Через полчаса все прекратилось. Ураган унесся в сторону реки, небо очистилось, старый каштан уже не горел, а дымился, солнце осветило переломанные телеги, разбросанные шатры и перепуганных насмерть людей. Цыгане поднимались один за другим, первым делом пересчитывали детей, затем начинали крутить головами в поисках улетевшего добра, крестились, спрашивали друг друга — все ли целы? Телег, на которых можно было бы ехать, не осталось ни у кого; люди, слава богу, почти не пострадали, только кривого Пашку ударило жердью от шатра да у одной из цыганок оказалась сломана рука, попавшая под колесо. Дорога наполнилась охами, вздохами, причитаниями, ревом детей. Цыгане разбрелись по степи в поисках разбежавшихся коней, женщины собирали вещи и остатки шатров. И никто уже не ждал большего несчастья, когда вдруг над полем пронесся дикий крик. Вопила Варька, упав на колени и вцепившись обеими руками в растрепанные волосы. Тут же к ней сбежались все. Молча, со страхом уставились на бледную Настю. У той по лицу катились слезы. Держа за плечи дочь, она хрипло просила:

— Доченька, чяери[11], посмотри на меня… Дашенька, пожалуйста, посмотри… Изумрудная, брильянтовая, посмотри на меня…

Дашка удивленно улыбалась. Ее остановившиеся глаза смотрели, не моргая, через голову матери в синее, словно умытое небо.

Настя теперь плакала не переставая. Днем, ночью, сидя в телеге, стоя на ярмарочной площади, лежа рядом с Ильей в шатре. Плакала, не вытирая слез, и Илья не знал, что ей сказать. У него самого при виде неподвижных Дашкиных глаз что-то сжалось в горле и не отпускало несколько дней, мешая дышать и говорить. Не отпускало до тех пор, пока через неделю, ночью, лежа рядом с женой и слушая, как она беззвучно давится рыданиями, он не спросил:

— Хочешь, вернемся в Москву? На землю сядем? Слово даю, сядем!
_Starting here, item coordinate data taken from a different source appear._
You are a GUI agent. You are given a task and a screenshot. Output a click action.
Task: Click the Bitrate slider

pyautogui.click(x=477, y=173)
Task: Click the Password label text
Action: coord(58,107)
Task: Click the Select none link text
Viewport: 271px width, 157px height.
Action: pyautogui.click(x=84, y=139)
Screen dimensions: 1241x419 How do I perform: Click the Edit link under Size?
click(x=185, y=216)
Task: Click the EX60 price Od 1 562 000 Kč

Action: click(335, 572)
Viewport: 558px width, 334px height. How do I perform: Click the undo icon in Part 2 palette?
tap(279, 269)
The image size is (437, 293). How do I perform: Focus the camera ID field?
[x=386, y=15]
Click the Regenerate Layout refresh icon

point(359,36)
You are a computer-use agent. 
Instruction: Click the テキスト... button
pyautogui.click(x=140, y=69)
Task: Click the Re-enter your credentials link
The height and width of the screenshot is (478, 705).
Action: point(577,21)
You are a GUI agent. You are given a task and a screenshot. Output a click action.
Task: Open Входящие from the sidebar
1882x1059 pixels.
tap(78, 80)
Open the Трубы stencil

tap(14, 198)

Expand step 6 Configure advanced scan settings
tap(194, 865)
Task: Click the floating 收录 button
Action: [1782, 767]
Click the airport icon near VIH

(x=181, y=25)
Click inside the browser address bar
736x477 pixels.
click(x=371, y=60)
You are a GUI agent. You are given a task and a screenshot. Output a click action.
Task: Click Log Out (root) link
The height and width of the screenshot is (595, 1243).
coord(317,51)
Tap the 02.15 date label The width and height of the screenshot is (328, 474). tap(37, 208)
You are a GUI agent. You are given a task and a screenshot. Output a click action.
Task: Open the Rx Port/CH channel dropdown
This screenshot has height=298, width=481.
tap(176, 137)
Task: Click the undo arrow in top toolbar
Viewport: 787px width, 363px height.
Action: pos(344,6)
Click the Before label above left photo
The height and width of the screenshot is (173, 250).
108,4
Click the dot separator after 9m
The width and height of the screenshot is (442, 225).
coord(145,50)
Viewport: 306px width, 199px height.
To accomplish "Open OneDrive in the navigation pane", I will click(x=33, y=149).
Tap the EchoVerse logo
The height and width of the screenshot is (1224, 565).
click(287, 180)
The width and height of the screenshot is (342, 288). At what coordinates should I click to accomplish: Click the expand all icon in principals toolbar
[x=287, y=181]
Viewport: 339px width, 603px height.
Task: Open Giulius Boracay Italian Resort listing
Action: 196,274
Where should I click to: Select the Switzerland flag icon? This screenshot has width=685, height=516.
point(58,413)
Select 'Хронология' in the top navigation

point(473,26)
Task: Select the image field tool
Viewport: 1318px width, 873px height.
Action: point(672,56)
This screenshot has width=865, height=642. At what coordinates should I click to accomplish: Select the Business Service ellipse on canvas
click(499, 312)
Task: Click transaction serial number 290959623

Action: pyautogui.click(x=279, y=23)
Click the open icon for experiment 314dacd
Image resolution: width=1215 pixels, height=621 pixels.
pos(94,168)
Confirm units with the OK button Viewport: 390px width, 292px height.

Бог свидетель, согласись тогда Настька, он бы сдержал свое слово. И вообще что угодно сделал бы, лишь бы Настьке полегчало, лишь бы прекратились эти молчаливые слезы с утра до ночи, лишь бы хоть немного осветилось ее почерневшее, застывшее лицо. Но Настя только покачала головой. Хрипло, не глядя на мужа, сказала:

— Зачем? Я привыкла… Да и зима уже скоро. До зимы еще было добрых четыре месяца, но Илья настаивать не стал. Кое-как докочевали до первого снега, вернулись в Смоленск, и всю зиму Настя таскала дочь по докторам. Илье прежде и в голову не приходило, что на этих живодеров можно ухлопать столько денег. Но он давал не споря, сам надеясь на любое, пусть даже самое дорогое чудо. Однако смоленские доктора только разводили руками. Не помогли и знахарки, и молебны в церкви, и Настины молитвы, и даже Варькино ночное беганье голышом, в вывернутой овчине на голове, вокруг дома — крайнее, самое надежное средство. Дашка больше никогда не видела солнца. Через три года Настя окончательно смирилась с этим, и тратиться на врачей перестали.

Время шло. Проходил год за годом, и каждую весну они неизменно трогались в путь. Один за другим рождались дети, пять человек — и все мальчишки. Настя сама учила их грамоте и счету, а старшего, Гришку, даже отдала в Смоленске учиться играть на скрипке. Конечно, это ученье продлилось недолго — конец осени да зиму, до тех пор, пока не тронулись снова кочевать. Но скрипка уже накрепко застряла в Гришкиных ручонках, и Илья, мечтавший пустить старшего сына по своим стопам, быстро понял: толку на конном рынке из мальчишки не будет. С возрастом он стал похож на мать: худенький, глазастый, с тонкими руками. Хорошо пел, хотя Настя и сердилась, говоря, что до тринадцати лет — пока не начнет ломаться голос — учиться петь ему не нужно. Серьезное личико мальчика оживлялось лишь тогда, когда Гришка брал скрипку. И чего только не вытворяла она в его руках! Старый смоленский еврей выучил его правильно держать смычок, а дальше Гришка старался сам, играя по слуху что придется. Из Смоленска он вывез заунывные еврейские мелодии; в Кишиневе с утра до ночи пропадал у заезжих румын, перенимая их дребезжащие напевы; в Ростове часами простаивал около театра, принося домой обрывки «Лебединого озера» и «Аиды»; на ярмарке в Новочеркасске высмотрел турецкую плясунью Джамиллу и вечером уже наигрывал тягучую азиатскую песню. Настя радовалась, глядя на сына, Илья пожимал плечами.